Abstract

The degree of BHR, in relation with the presence of symptoms, is generally accepted as an estimate of asthma severity. The majority of asthmatic children is treated in general practice while measurement of BHR is not being used. To assess the prevalence and severity of BHR in children with asthma in general practice. 800 Children treated in general practice who used asthma medication in the previous year were asked to participate. BHR was evaluated in 373 of these possible asthmatic children (age: 7–16) by a methacholine challenge test. The degree of bronchial responsiveness was expressed as PD20. 277 (74%) of all participating children were hyperresponsive according to the PD20: 55 (20%) severe (PD20 < 0.075 mg), 101 (36%) moderate (PD20 0.075–0.30 mg), 63 (23%) mild (PD20 0.30-1.0 mg) and 58 (21%) borderline (PD20 1.0–4.0 mg).
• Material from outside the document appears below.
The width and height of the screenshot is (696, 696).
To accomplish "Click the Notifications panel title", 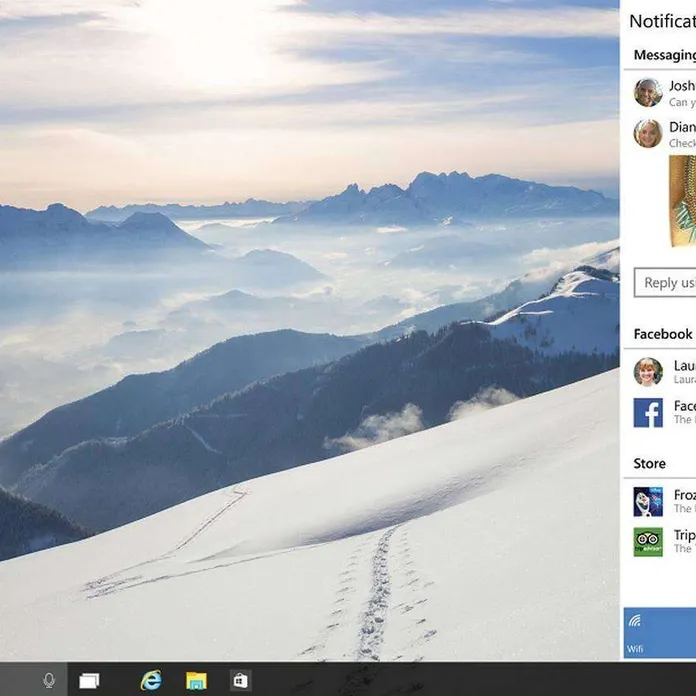I will 662,21.
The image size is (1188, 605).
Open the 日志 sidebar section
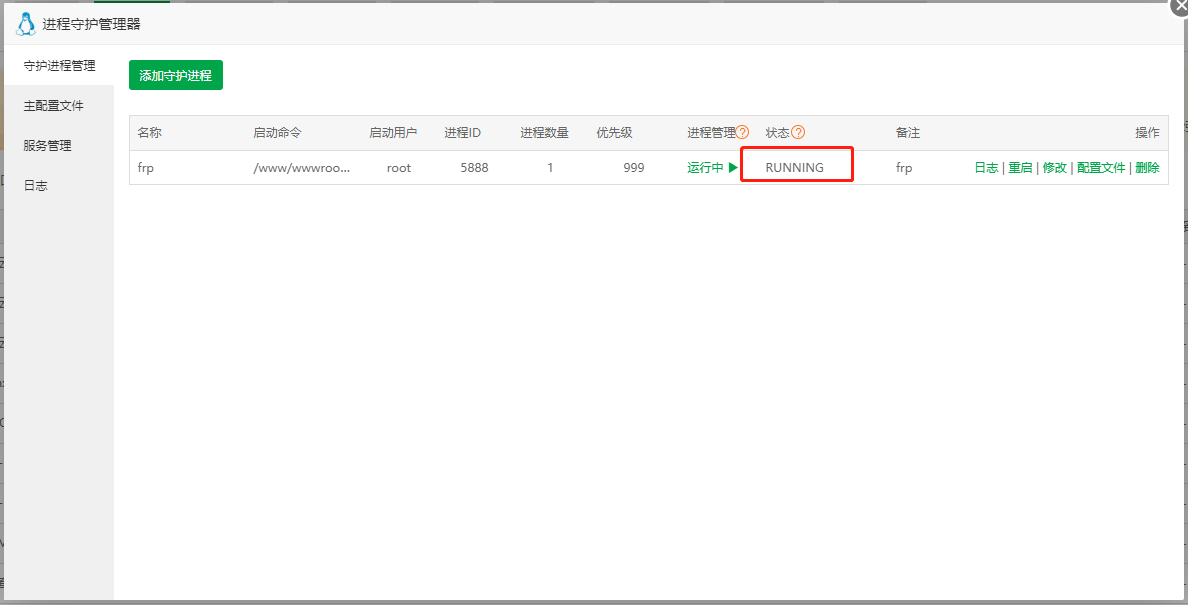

In 13 (3.5%) the inhalation challenge was not started because of a FEV1 < 75% of predicted. 72 children did not demonstrate BHR. In 11 children performance of lungfunction was technically inadequate. Two-fifth of children treated in general practice with asthma medication demonstrate moderate to severe BHR and sometimes even severe airflow obstruction. These data could be an indication that asthmatic children are not using appropriate medication.